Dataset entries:
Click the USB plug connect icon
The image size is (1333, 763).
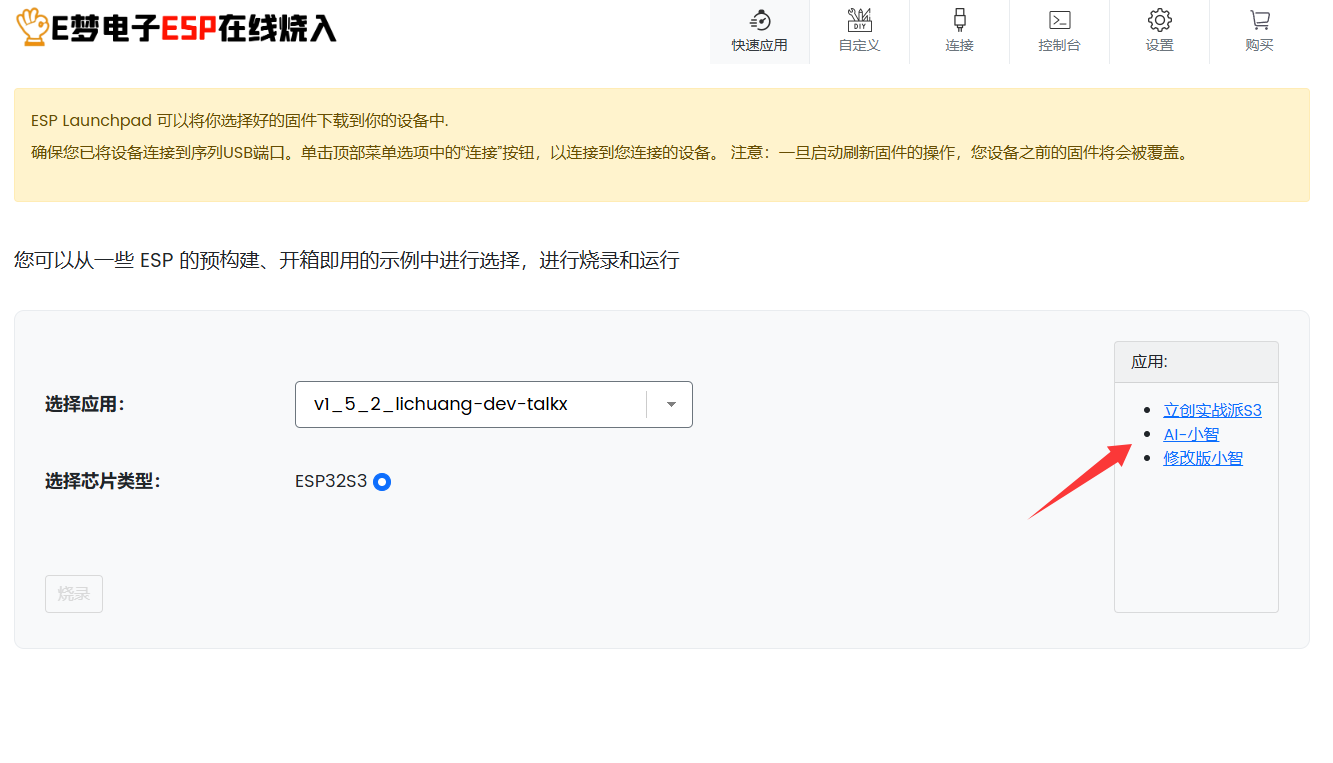959,20
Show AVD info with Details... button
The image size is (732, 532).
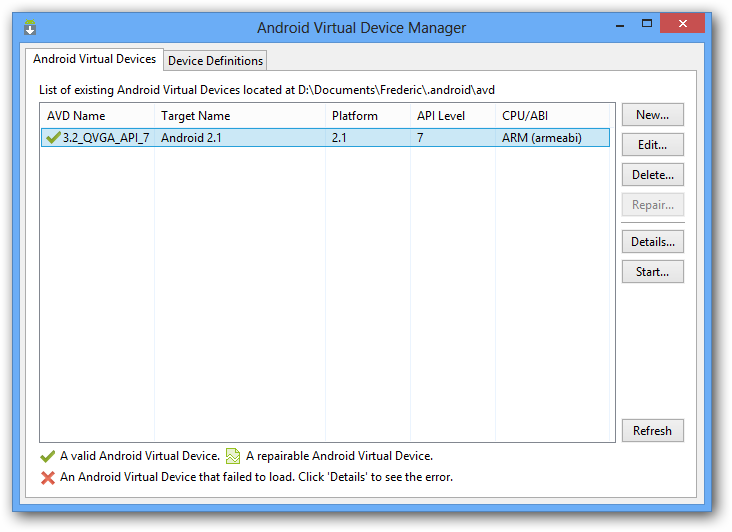pos(652,242)
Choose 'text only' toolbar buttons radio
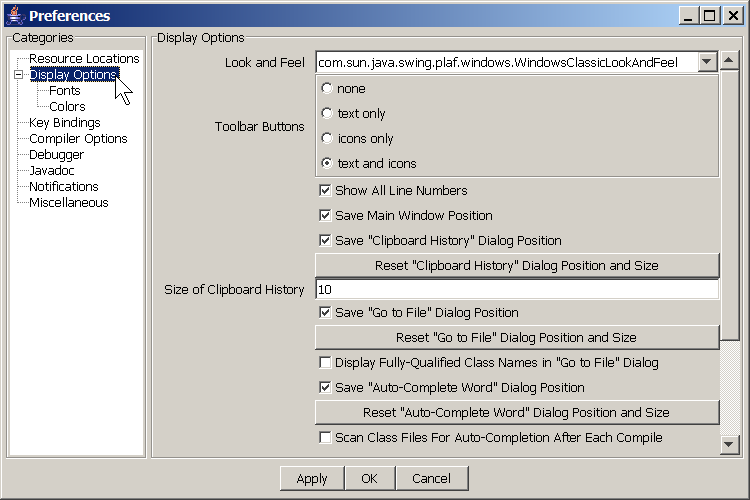The image size is (750, 500). 327,114
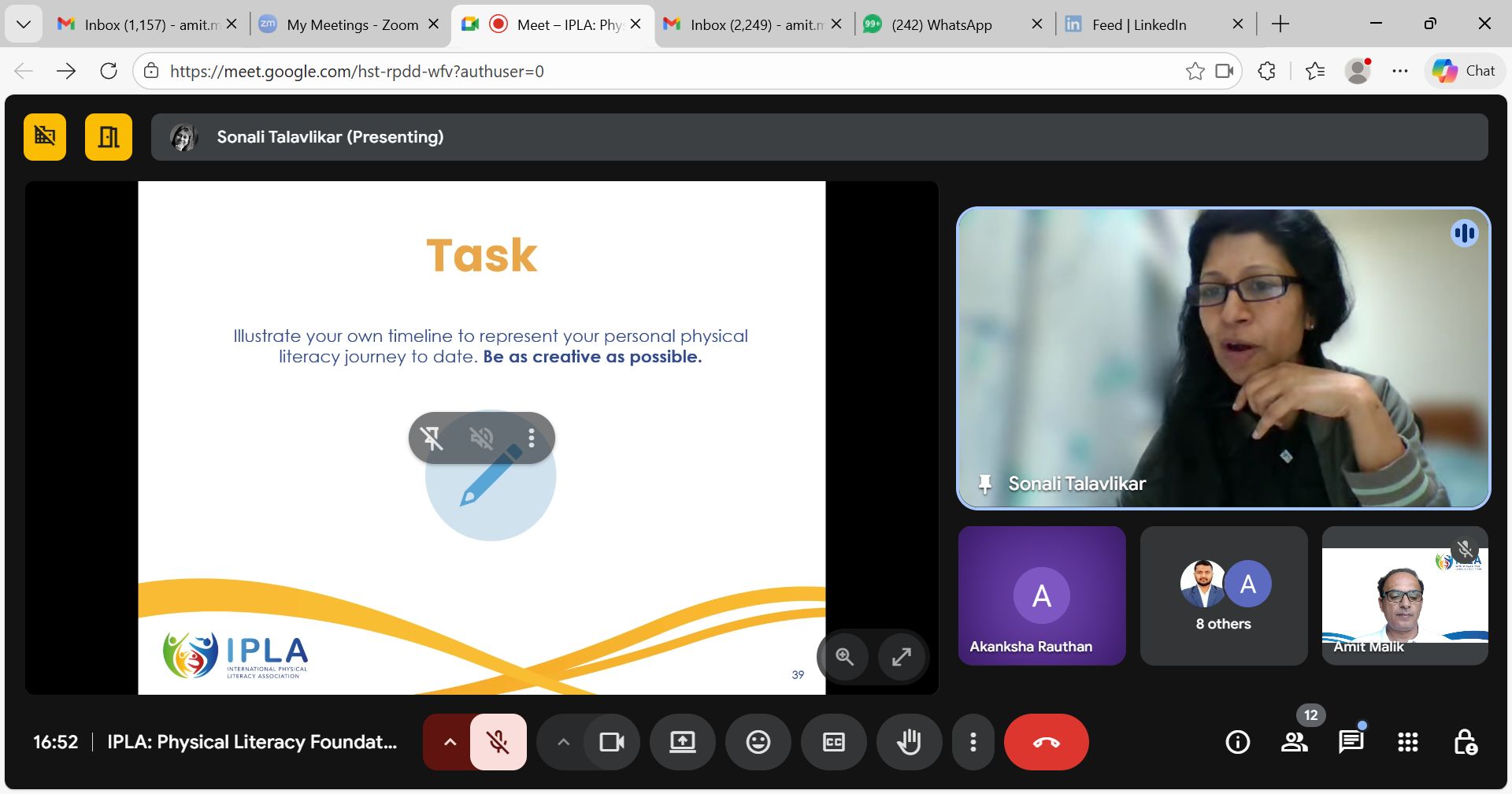Click the share screen icon

[x=682, y=742]
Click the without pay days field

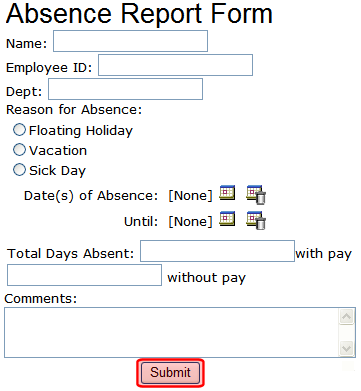84,275
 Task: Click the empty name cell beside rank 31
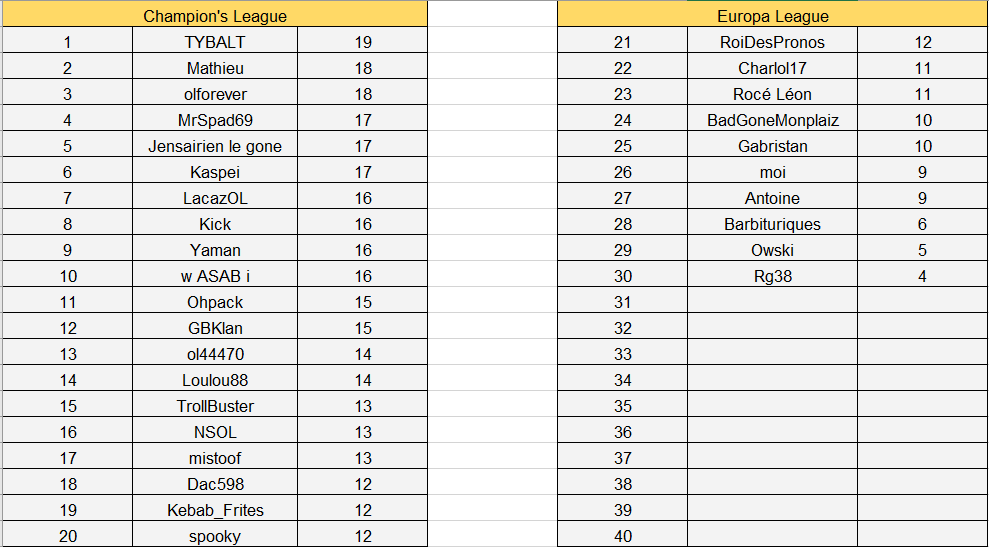(772, 302)
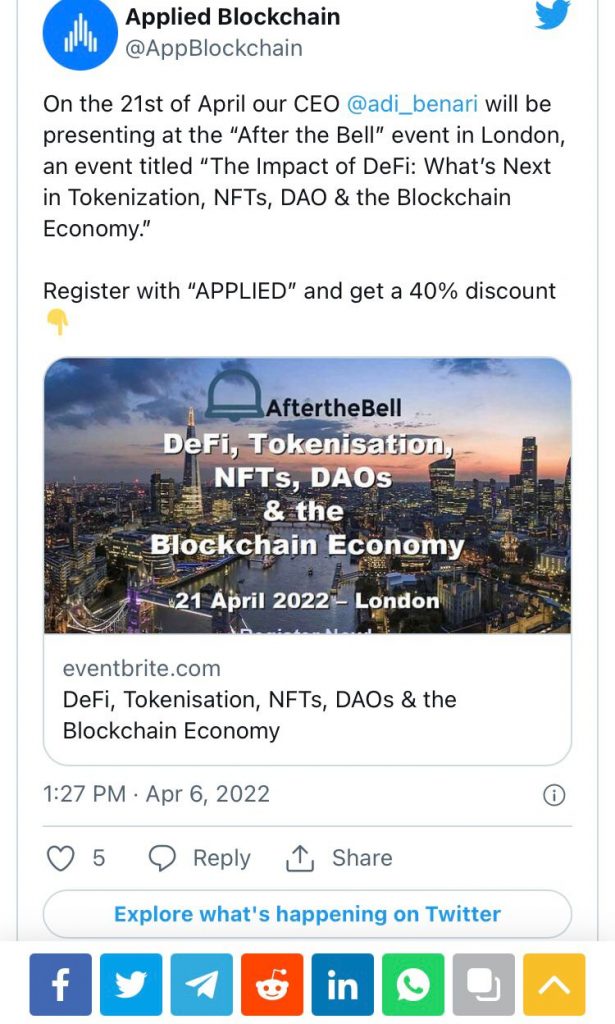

▸ **Problem details**:
From the line containing "The image size is (732, 532)." to the last line of the entries, output every line exactly as written, but leave out the pictures.

▸ **The answer**:
The image size is (732, 532).
pos(652,242)
Choose 'text only' toolbar buttons radio
The image size is (750, 500). 327,114
Click the share screen icon

[x=682, y=742]
Click the without pay days field

84,275
 Task: Click the empty name cell beside rank 31
(772, 302)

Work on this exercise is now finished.